Thursday, May 14, 2009

Tiananmen survivor recalls Communist terror

By Audra Ang


The demonstrations at Tiananmen Square began when students put-up posters praising deposed chief Hu Yaobang and indirectly criticising the hardliners who forced his resignation. Thousands marched in Beijing and Shanghai shouting, “Long live Hu Yaobang! Long live democracy!”

Within days, tens of thousands of students surged past police lines and filled Tiananmen Square. The protests soon spread to other cities.

In mid-May of 1989 students began a hunger strike at Tiananmen, forcing the Government to move a welcoming ceremony for visiting Soviet President Mikhail S Gorbachev to the airport.

On the afternoon of 3-6-89, Qi Zhiyong saw two male students carrying an injured female student, who screamed in pain.

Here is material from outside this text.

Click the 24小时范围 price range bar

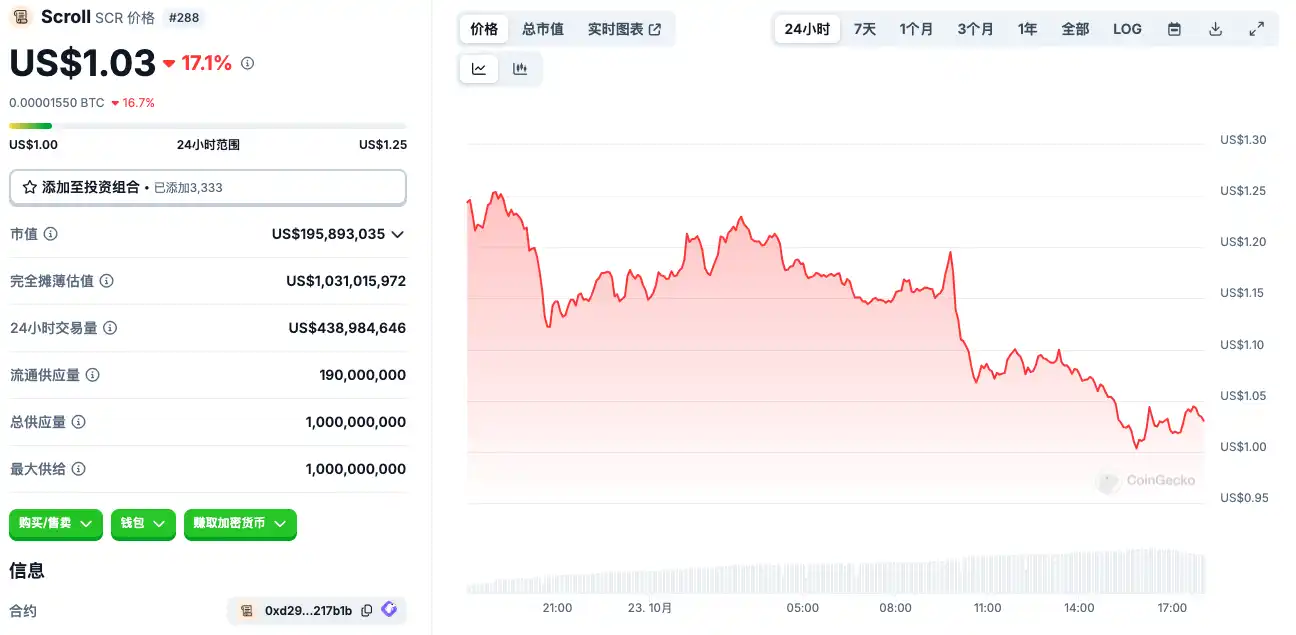[208, 126]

People on bicycles delivered messages to the demonstrators about tanks and armoured carriers moving toward the square.

Around 11 pm, Qi says, he followed his co-workers back to Tiananmen to see the 33-foot-tall ‘Goddess of Democracy,’ a Statue of Liberty lookalike unveiled days before by the protesters.

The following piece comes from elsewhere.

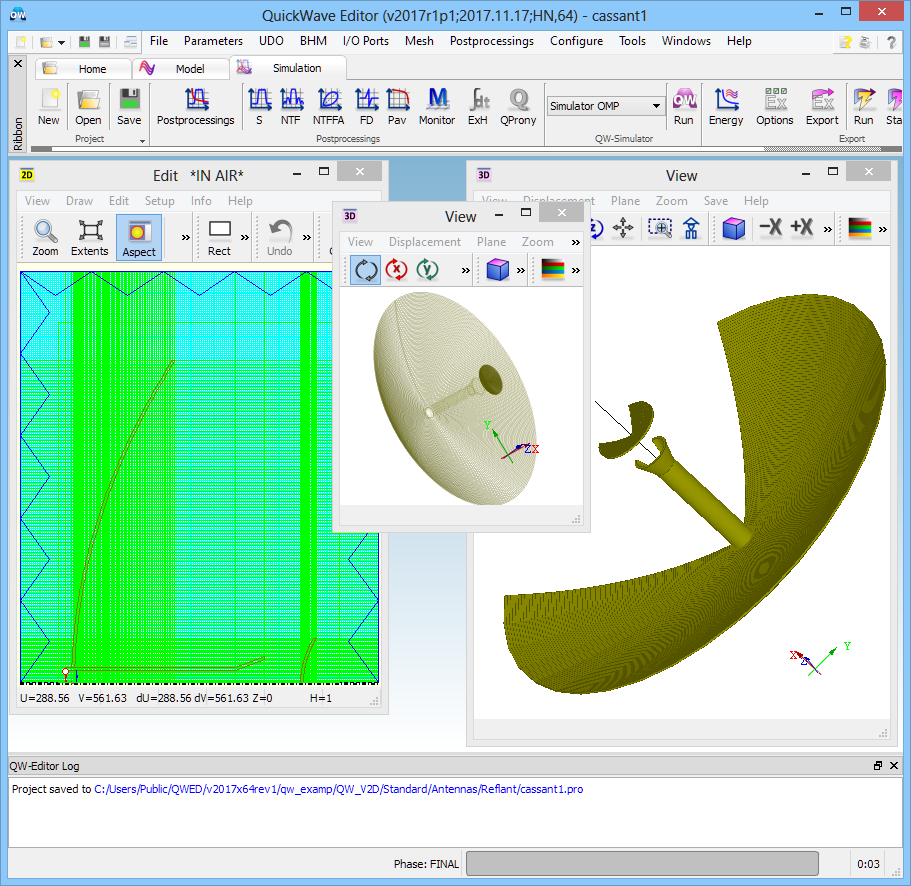Toggle free rotation in the small View window
The width and height of the screenshot is (911, 886).
[x=366, y=270]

“I realised there were soldiers all around, with rifles, helmets and dark glasses,” Qi says. “I was frightened because I had seen such scenes only on TV, in movies about German fascists.”

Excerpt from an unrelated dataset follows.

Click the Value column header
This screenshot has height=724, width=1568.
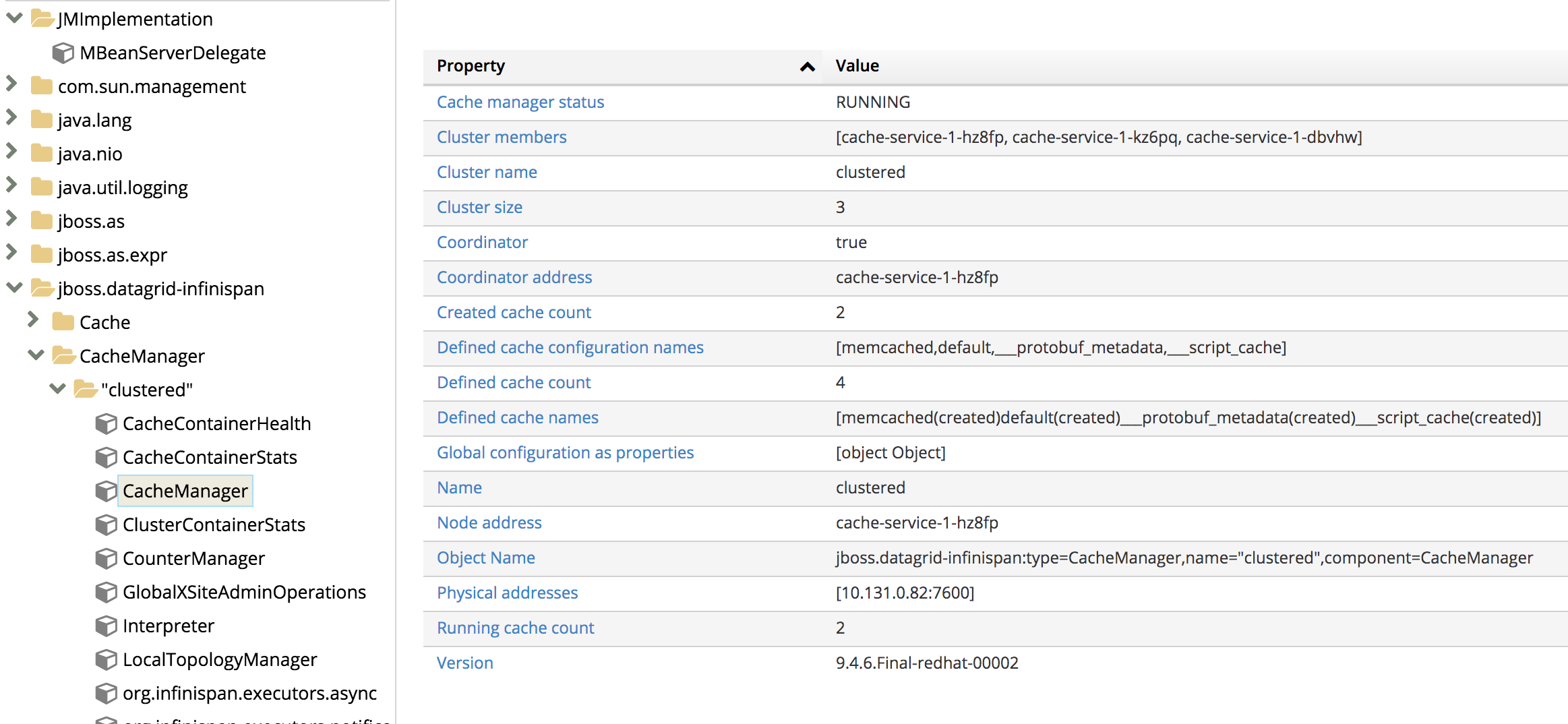coord(857,65)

The tanks were moving down the Avenue of Eternal Peace, Beijing’s main thoroughfare, flattening guard rails “like they were noodles,” he says. Qi ran through a warren of alleyways near the square, trying to find somewhere to hide. Riot police wearing helmets and boots and carrying shields as tall as a man marched in groups.

Near the Zhongnanhai compound, where China’s leaders live and work, he saw squads of soldiers standing guard. In a macabre dance, the unarmed men in the front row crouched, the ones in the back fired their rifles and the front row popped back up.

A truck covered with canvas came into view. Soldiers, their sweat-soaked uniforms a deep green, jumped off the truck and advanced three in a row. People fled in terror down an alleyway.

“The next thing I saw was people falling one after another. Then I fell,” Qi says, grimacing as he recalled the dizziness and pain of being shot. “Help me!” he shouted.

A passer-by bound Qi’s wound with his white shirt while a woman broke the wooden door off her home for use as a stretcher.

Qi finally was put onto a small bus going to the Xuanwu hospital, which he reached five hours after he was shot.